Press release from the National Gallery of Victoria

David Hockney (English 1937- )
iPad drawings
2010-16

iPad drawings, animations

Collection of the artist

The largest change in Hockney’s drawing technique at this time came with the artist’s adoption of the iPad. The surface of the iPad is much larger than the iPhone’s and is more in keeping with the scale of a traditional sketchbook. Soon after adopting the new device Hockney began drawing with a stylus rather than his finger. This was a significant development because it allowed him to continue his approach to drawing, developed throughout his career, on the new device.

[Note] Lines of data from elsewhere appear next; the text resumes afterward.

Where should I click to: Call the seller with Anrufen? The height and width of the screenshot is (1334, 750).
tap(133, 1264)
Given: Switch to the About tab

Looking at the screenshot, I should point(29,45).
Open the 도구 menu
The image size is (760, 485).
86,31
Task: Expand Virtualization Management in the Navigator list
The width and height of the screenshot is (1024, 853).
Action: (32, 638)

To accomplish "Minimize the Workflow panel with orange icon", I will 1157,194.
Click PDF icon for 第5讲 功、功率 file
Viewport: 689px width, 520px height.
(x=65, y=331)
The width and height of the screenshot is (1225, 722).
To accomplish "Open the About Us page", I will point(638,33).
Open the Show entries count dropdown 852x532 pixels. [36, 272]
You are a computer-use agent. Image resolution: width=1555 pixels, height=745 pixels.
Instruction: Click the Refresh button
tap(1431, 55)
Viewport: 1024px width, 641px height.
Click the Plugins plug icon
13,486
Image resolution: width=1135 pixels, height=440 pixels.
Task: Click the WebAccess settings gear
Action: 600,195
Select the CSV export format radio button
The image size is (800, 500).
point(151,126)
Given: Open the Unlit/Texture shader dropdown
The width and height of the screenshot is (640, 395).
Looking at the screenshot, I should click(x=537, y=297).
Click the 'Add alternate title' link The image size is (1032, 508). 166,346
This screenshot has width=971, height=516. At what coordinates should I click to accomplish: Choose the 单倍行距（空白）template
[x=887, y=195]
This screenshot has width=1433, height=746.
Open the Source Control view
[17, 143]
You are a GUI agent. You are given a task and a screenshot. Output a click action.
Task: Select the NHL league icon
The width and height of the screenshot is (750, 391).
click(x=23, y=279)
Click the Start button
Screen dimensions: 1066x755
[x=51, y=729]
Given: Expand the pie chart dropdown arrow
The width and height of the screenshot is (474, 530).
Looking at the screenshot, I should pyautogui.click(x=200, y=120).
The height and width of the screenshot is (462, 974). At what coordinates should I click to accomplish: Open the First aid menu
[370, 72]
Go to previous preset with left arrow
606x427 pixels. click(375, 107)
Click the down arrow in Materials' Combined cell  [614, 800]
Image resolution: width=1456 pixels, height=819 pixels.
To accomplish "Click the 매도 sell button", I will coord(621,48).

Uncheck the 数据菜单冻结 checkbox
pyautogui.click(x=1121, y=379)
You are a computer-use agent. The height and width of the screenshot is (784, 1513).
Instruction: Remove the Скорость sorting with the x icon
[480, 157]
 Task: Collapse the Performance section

David Hockney (English 1937- )
Bigger trees near Warter or/ou Peinture sur le motif pour le nouvel age post-photographique

2007

Oil on 50 canvases

459.0 x 1225.0 cm (overall)

Tate, London

The approach taken by Hockney in making this enormous work was technically innovative and complex. Working closely with his assistant Jean-Pierre Gonçalves de Lima (J-P), Hockney first painted each canvas on site, and at the end of every day’s work J-P digitally documented the progress made. Prints were then created from the digital images, making it possible to compare and contrast multiple canvases and check the progress of the overall picture at the location. In this presentation the painting is flanked by three versions printed from digital documentation of the canvases.